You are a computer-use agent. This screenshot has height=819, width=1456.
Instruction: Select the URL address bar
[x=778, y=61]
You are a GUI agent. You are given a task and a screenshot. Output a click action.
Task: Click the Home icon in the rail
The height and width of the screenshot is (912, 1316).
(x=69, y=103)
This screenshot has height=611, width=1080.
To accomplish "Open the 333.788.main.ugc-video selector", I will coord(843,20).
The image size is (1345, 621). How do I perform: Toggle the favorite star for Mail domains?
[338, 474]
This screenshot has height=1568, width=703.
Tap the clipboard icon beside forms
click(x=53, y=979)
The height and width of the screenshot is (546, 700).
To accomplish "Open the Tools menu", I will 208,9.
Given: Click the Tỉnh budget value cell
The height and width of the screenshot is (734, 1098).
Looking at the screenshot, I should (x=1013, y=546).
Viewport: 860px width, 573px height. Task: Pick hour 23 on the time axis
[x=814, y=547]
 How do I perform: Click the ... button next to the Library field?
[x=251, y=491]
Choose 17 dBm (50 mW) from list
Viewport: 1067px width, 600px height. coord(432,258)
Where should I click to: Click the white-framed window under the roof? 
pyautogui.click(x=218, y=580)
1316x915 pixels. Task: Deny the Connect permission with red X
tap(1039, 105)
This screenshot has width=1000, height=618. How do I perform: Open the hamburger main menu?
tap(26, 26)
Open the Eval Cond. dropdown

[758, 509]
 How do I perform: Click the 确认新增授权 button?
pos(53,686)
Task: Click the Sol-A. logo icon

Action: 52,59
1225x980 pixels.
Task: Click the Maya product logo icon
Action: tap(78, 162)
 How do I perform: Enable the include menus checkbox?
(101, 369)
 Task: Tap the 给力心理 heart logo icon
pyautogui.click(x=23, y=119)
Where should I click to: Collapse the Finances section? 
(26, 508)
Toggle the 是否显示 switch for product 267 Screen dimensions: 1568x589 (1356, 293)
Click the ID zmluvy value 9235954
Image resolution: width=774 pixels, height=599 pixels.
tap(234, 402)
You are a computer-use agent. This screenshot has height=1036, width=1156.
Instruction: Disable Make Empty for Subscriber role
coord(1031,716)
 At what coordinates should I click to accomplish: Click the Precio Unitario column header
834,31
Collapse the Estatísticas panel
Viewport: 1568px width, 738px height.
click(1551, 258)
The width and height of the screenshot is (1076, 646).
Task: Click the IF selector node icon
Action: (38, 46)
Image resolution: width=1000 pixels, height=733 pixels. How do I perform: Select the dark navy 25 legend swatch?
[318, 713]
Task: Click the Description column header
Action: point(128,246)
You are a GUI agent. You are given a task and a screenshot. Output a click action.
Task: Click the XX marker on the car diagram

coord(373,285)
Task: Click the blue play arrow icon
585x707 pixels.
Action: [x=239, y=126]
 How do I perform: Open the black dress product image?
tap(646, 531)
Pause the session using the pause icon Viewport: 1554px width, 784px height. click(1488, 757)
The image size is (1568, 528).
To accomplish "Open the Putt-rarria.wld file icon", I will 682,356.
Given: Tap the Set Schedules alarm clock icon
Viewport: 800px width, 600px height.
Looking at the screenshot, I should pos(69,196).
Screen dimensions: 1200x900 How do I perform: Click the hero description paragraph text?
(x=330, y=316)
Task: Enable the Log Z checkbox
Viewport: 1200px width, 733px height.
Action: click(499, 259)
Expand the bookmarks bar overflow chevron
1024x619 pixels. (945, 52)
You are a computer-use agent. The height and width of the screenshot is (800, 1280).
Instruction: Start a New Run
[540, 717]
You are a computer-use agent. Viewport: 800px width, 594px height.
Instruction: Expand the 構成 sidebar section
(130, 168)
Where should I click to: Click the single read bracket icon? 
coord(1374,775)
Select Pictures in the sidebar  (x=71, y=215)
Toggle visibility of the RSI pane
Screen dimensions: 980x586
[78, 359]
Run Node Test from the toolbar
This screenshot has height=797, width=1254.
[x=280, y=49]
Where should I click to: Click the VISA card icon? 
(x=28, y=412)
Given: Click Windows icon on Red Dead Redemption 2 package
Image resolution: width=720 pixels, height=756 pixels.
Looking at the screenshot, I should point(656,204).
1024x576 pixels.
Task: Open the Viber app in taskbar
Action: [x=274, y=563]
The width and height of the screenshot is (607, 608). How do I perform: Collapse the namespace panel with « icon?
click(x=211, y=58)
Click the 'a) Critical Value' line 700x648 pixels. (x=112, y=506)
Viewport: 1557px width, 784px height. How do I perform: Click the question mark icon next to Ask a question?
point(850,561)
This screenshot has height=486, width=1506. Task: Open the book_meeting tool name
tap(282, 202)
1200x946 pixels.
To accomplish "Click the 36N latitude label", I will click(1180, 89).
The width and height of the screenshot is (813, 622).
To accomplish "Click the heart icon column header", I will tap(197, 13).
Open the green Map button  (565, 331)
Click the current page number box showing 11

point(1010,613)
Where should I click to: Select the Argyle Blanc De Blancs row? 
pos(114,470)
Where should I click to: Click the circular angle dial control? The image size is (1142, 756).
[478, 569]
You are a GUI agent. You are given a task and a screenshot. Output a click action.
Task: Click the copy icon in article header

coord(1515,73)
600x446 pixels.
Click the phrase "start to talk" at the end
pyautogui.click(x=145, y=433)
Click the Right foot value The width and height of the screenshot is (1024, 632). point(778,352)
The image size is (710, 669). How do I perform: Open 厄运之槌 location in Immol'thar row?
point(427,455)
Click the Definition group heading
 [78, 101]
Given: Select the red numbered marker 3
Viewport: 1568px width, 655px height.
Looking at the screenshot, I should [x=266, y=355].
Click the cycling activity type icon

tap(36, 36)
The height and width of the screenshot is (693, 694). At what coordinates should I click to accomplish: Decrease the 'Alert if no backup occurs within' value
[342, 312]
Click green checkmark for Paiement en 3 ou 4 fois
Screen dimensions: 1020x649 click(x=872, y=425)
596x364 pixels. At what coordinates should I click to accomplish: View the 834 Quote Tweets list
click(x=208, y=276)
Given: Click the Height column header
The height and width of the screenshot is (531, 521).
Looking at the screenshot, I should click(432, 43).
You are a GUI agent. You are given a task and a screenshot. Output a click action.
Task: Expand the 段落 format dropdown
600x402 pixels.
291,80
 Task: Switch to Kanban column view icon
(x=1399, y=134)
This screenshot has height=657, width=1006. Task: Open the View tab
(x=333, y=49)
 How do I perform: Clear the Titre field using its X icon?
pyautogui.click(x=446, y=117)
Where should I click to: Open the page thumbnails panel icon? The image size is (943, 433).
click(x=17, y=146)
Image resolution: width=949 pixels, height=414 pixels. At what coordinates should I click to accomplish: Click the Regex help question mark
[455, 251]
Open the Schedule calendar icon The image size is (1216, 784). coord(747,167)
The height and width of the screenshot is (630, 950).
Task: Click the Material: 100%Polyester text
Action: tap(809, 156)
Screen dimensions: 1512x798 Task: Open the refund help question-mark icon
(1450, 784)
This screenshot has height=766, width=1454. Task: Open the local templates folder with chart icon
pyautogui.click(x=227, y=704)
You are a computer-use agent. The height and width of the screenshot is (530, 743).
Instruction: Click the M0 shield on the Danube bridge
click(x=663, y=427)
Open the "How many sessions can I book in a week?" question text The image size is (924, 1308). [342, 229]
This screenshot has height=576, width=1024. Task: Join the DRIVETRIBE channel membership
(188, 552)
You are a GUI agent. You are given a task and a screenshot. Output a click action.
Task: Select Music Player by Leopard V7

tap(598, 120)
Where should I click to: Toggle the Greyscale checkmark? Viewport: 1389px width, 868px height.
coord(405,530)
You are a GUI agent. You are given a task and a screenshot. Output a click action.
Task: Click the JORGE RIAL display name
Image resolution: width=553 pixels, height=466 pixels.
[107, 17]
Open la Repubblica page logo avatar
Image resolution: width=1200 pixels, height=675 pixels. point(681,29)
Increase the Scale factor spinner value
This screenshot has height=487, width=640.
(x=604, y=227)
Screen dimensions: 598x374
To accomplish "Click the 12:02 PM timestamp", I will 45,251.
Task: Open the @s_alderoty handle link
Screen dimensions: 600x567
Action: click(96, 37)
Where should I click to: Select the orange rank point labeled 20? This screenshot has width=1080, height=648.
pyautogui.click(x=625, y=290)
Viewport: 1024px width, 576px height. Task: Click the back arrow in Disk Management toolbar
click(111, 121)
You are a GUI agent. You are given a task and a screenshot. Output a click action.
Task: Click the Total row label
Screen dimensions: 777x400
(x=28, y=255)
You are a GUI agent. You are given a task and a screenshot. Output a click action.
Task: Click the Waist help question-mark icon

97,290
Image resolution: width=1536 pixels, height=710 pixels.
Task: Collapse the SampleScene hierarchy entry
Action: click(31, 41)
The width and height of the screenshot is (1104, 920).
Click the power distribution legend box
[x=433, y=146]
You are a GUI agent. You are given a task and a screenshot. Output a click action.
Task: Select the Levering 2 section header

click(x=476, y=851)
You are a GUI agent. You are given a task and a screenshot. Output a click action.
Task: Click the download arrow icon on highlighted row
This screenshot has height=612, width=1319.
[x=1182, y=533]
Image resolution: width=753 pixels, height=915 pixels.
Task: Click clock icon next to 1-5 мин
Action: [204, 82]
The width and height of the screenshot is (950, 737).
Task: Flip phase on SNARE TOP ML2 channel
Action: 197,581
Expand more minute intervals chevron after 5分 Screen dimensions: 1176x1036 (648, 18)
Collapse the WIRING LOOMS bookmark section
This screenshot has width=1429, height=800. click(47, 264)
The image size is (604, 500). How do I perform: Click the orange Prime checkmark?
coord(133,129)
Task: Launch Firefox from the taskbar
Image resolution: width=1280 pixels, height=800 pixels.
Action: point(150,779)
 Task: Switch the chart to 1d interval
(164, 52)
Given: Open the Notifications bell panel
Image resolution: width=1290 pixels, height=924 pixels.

══════════════════════════════

» **PROBLEM TO SOLVE**: Each line from the first line of the listing through the line with "This screenshot has height=611, width=1080." must be output exactly, both ends included, and no other line may appear.

» **FINISHED EXERCISE**:
You are a computer-use agent. This screenshot has height=819, width=1456.
Instruction: Select the URL address bar
[x=778, y=61]
You are a GUI agent. You are given a task and a screenshot. Output a click action.
Task: Click the Home icon in the rail
The height and width of the screenshot is (912, 1316).
(x=69, y=103)
This screenshot has height=611, width=1080.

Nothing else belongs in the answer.